ASSIGNMENT:
Retype the records exactly, with nothing added or dropped.

--*--

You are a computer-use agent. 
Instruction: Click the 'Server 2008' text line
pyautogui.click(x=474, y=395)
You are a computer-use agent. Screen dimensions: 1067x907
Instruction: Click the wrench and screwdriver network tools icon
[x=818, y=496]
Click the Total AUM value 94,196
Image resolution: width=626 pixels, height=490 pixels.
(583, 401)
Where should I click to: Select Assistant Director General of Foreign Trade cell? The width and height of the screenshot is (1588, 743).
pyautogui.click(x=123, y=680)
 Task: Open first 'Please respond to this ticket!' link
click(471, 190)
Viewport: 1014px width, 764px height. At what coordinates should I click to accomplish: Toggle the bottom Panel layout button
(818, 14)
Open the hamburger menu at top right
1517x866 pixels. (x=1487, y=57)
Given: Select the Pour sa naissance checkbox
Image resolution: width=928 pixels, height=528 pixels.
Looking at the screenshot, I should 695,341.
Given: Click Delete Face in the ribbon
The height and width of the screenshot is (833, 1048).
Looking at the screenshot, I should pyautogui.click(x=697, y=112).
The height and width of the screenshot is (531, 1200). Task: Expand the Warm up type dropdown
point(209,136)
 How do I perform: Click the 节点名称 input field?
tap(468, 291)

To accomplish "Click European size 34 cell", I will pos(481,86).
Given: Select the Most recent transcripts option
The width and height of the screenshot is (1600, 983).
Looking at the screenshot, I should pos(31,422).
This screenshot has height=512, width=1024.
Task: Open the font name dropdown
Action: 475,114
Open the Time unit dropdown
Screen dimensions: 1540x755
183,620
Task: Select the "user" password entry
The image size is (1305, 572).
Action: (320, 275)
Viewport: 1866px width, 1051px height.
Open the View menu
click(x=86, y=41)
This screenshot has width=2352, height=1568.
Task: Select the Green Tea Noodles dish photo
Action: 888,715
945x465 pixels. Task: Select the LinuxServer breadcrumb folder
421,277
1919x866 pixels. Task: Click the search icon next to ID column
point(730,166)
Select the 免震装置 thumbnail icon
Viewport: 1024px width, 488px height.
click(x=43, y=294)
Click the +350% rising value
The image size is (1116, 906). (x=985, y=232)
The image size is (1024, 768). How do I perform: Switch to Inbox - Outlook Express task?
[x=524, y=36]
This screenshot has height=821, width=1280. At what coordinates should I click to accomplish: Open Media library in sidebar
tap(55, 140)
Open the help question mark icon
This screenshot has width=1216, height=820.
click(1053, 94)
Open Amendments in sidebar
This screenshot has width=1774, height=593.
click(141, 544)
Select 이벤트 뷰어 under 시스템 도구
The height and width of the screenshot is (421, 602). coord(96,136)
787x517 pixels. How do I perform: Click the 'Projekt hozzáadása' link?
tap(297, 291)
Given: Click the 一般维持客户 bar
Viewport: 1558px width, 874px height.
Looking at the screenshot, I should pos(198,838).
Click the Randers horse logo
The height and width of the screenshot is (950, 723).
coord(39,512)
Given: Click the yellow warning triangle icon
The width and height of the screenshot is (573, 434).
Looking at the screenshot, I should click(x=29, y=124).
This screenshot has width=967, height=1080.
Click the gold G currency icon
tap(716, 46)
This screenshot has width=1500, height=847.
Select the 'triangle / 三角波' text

--*--

WRITTEN RESPONSE:
You are a computer-use agent. 
Instruction: Click the 'Server 2008' text line
pyautogui.click(x=474, y=395)
You are a computer-use agent. Screen dimensions: 1067x907
Instruction: Click the wrench and screwdriver network tools icon
[x=818, y=496]
Click the Total AUM value 94,196
Image resolution: width=626 pixels, height=490 pixels.
(583, 401)
Where should I click to: Select Assistant Director General of Foreign Trade cell? The width and height of the screenshot is (1588, 743).
pyautogui.click(x=123, y=680)
 Task: Open first 'Please respond to this ticket!' link
click(471, 190)
Viewport: 1014px width, 764px height. At what coordinates should I click to accomplish: Toggle the bottom Panel layout button
(818, 14)
Open the hamburger menu at top right
1517x866 pixels. (x=1487, y=57)
Given: Select the Pour sa naissance checkbox
Image resolution: width=928 pixels, height=528 pixels.
Looking at the screenshot, I should 695,341.
Given: Click Delete Face in the ribbon
The height and width of the screenshot is (833, 1048).
Looking at the screenshot, I should pyautogui.click(x=697, y=112).
The height and width of the screenshot is (531, 1200). Task: Expand the Warm up type dropdown
point(209,136)
 How do I perform: Click the 节点名称 input field?
tap(468, 291)

To accomplish "Click European size 34 cell", I will pos(481,86).
Given: Select the Most recent transcripts option
The width and height of the screenshot is (1600, 983).
Looking at the screenshot, I should pos(31,422).
This screenshot has height=512, width=1024.
Task: Open the font name dropdown
Action: 475,114
Open the Time unit dropdown
Screen dimensions: 1540x755
183,620
Task: Select the "user" password entry
The image size is (1305, 572).
Action: (320, 275)
Viewport: 1866px width, 1051px height.
Open the View menu
click(x=86, y=41)
This screenshot has width=2352, height=1568.
Task: Select the Green Tea Noodles dish photo
Action: 888,715
945x465 pixels. Task: Select the LinuxServer breadcrumb folder
421,277
1919x866 pixels. Task: Click the search icon next to ID column
point(730,166)
Select the 免震装置 thumbnail icon
Viewport: 1024px width, 488px height.
click(x=43, y=294)
Click the +350% rising value
The image size is (1116, 906). (x=985, y=232)
The image size is (1024, 768). How do I perform: Switch to Inbox - Outlook Express task?
[x=524, y=36]
This screenshot has height=821, width=1280. At what coordinates should I click to accomplish: Open Media library in sidebar
tap(55, 140)
Open the help question mark icon
This screenshot has width=1216, height=820.
click(1053, 94)
Open Amendments in sidebar
This screenshot has width=1774, height=593.
click(141, 544)
Select 이벤트 뷰어 under 시스템 도구
The height and width of the screenshot is (421, 602). coord(96,136)
787x517 pixels. How do I perform: Click the 'Projekt hozzáadása' link?
tap(297, 291)
Given: Click the 一般维持客户 bar
Viewport: 1558px width, 874px height.
Looking at the screenshot, I should pos(198,838).
Click the Randers horse logo
The height and width of the screenshot is (950, 723).
coord(39,512)
Given: Click the yellow warning triangle icon
The width and height of the screenshot is (573, 434).
Looking at the screenshot, I should click(x=29, y=124).
This screenshot has width=967, height=1080.
Click the gold G currency icon
tap(716, 46)
This screenshot has width=1500, height=847.
Select the 'triangle / 三角波' text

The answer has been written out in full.